Он довольно остер: эпиграммы его часто забавны, но никогда не бывают метки и злы: он никого не убьет одним словом; он не знает людей и их слабых струн, потому что занимался целую жизнь одним собою. Его цель – сделаться героем романа. Он так часто старался уверить других в том, что он существо, не созданное для мира, обреченное каким-то тайным страданиям, что он сам почти в этом уверился. Оттого-то он так гордо носит свою толстую солдатскую шинель. Я его понял, и он за это меня не любит, хотя мы наружно в самых дружеских отношениях. Грушницкий слывет отличным храбрецом; я его видел в деле; он махает шашкой, кричит и бросается вперед, зажмуря глаза. Это что-то не русская храбрость!..

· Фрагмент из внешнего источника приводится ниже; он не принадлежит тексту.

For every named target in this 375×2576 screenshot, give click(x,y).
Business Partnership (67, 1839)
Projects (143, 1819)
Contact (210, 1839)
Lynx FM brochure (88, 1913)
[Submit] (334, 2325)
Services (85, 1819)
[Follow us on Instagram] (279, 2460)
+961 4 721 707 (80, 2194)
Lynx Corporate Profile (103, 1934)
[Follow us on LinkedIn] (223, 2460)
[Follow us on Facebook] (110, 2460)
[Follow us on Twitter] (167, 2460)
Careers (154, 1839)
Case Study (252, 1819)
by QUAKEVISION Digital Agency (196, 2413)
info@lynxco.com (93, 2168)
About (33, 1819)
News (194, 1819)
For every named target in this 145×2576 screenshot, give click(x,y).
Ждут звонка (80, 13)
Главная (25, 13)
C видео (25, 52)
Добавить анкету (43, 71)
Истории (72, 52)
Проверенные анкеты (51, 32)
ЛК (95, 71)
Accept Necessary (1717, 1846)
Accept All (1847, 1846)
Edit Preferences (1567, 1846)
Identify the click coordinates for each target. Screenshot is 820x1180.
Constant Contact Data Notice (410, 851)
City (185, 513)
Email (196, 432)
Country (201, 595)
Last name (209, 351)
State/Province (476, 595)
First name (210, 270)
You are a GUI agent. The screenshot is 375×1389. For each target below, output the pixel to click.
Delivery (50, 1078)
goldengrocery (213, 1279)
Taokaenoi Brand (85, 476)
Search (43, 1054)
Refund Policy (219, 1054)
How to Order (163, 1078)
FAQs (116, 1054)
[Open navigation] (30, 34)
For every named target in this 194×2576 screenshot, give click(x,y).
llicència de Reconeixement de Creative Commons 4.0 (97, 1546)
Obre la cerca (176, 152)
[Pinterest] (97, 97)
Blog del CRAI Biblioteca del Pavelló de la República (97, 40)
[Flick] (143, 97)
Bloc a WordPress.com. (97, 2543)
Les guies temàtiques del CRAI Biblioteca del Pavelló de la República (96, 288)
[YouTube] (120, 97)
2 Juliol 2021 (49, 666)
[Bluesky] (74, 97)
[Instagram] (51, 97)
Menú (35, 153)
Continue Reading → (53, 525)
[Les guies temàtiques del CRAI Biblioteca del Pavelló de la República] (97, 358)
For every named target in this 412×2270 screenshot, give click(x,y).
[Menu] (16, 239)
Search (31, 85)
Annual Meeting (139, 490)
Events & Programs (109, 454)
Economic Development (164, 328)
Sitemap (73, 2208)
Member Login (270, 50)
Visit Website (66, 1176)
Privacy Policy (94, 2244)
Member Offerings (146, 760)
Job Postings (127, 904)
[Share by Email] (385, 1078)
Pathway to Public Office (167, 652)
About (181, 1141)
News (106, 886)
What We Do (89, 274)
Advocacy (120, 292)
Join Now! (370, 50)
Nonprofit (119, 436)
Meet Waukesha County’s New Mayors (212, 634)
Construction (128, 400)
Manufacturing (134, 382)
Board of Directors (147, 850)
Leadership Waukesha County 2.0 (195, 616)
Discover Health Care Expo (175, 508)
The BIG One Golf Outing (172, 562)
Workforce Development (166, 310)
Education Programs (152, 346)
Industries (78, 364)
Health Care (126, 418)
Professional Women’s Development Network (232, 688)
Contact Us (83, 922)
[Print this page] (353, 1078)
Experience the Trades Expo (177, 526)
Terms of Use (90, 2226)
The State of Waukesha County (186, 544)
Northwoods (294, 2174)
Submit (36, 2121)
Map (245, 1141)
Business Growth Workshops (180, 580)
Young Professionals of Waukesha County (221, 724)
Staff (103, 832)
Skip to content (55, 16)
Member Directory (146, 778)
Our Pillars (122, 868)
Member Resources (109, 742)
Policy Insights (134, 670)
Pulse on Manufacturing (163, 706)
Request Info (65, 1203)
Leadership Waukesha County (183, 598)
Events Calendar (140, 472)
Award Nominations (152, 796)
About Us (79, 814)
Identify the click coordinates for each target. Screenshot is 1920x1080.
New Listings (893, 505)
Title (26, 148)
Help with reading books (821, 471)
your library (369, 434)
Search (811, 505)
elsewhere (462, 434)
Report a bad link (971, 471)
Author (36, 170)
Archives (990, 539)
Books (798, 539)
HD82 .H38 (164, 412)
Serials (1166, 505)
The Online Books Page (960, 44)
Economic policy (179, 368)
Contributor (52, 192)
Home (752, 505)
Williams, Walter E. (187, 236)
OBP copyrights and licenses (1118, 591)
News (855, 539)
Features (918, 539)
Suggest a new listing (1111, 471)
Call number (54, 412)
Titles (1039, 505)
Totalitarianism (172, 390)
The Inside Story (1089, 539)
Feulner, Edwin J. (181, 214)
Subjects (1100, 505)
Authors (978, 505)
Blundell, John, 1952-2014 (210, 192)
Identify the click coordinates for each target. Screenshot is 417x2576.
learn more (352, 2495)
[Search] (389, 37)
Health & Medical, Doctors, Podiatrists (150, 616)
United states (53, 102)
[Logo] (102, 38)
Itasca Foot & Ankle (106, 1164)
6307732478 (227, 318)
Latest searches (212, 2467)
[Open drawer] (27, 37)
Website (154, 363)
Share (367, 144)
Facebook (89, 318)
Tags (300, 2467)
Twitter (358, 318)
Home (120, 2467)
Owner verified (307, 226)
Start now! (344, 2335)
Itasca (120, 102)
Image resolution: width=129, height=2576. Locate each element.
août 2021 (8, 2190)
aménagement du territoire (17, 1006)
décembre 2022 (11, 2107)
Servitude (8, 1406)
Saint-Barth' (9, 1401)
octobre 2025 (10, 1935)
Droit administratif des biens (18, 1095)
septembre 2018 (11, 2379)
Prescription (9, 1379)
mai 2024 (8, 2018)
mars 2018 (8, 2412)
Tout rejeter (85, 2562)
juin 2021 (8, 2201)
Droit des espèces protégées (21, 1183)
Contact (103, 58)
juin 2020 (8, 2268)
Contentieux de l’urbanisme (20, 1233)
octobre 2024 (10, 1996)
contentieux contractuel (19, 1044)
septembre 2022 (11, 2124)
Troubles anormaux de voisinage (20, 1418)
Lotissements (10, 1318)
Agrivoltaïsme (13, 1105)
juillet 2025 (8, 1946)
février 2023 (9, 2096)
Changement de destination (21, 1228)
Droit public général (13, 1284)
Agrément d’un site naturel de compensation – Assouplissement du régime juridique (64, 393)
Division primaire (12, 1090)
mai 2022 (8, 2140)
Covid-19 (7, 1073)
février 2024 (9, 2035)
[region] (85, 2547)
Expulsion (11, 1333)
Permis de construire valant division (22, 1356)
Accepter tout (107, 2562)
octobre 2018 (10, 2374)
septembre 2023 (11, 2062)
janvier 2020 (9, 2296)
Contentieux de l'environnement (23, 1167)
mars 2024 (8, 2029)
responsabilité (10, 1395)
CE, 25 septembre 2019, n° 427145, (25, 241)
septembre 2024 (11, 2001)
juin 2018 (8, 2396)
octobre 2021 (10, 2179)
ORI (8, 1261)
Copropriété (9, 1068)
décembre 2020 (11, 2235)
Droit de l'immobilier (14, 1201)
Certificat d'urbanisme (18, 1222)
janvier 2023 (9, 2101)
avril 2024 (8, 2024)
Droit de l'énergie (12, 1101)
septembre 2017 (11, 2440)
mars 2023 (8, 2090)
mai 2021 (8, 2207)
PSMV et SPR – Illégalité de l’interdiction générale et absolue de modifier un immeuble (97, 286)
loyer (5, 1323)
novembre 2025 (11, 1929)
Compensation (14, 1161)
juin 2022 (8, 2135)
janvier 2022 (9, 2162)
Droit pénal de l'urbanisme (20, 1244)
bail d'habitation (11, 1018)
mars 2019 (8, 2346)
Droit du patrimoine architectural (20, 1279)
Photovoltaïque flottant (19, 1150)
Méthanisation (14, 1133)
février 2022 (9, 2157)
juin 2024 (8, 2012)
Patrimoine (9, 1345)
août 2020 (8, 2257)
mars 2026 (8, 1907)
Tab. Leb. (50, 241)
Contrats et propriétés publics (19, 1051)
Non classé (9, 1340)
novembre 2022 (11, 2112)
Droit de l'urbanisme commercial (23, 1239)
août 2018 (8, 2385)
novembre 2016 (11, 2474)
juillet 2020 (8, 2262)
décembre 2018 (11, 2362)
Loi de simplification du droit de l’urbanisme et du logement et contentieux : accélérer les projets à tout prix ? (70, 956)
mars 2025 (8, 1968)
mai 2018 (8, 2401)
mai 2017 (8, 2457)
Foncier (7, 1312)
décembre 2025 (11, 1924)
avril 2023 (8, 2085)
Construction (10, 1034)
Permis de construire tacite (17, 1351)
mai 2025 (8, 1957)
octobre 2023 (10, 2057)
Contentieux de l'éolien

Я его также не люблю: я чувствую, что мы когда-нибудь с ним столкнемся на узкой дороге, и одному из нас несдобровать.
Приезд его на Кавказ – также следствие его романтического фанатизма: я уверен, что накануне отъезда из отцовской деревни он говорил с мрачным видом какой-нибудь хорошенькой соседке, что он едет не так, просто, служить, но что ищет смерти, потому что… тут, он, верно, закрыл глаза рукою и продолжал так: «Нет, вы (или ты) этого не должны знать! Ваша чистая душа содрогнется! Да и к чему? Что я для вас! Поймете ли вы меня?» – и так далее.
Он мне сам говорил, что причина, побудившая его вступить в К. полк, останется вечною тайной между им и небесами.
Впрочем, в те минуты, когда сбрасывает трагическую мантию, Грушницкий довольно мил и забавен. Мне любопытно видеть его с женщинами: тут-то он, я думаю, старается!
Мы встретились старыми приятелями. Я начал его расспрашивать об образе жизни на водах и о примечательных лицах.
– Мы ведем жизнь довольно прозаическую, – сказал он, вздохнув, – пьющие утром воду – вялы, как все больные, а пьющие вино повечеру – несносны, как все здоровые. Женские общества есть; только от них небольшое утешение: они играют в вист, одеваются дурно и ужасно говорят по-французски. Нынешний год из Москвы одна только княгиня Лиговская с дочерью; но я с ними незнаком. Моя солдатская шинель – как печать отвержения. Участие, которое она возбуждает, тяжело, как милостыня.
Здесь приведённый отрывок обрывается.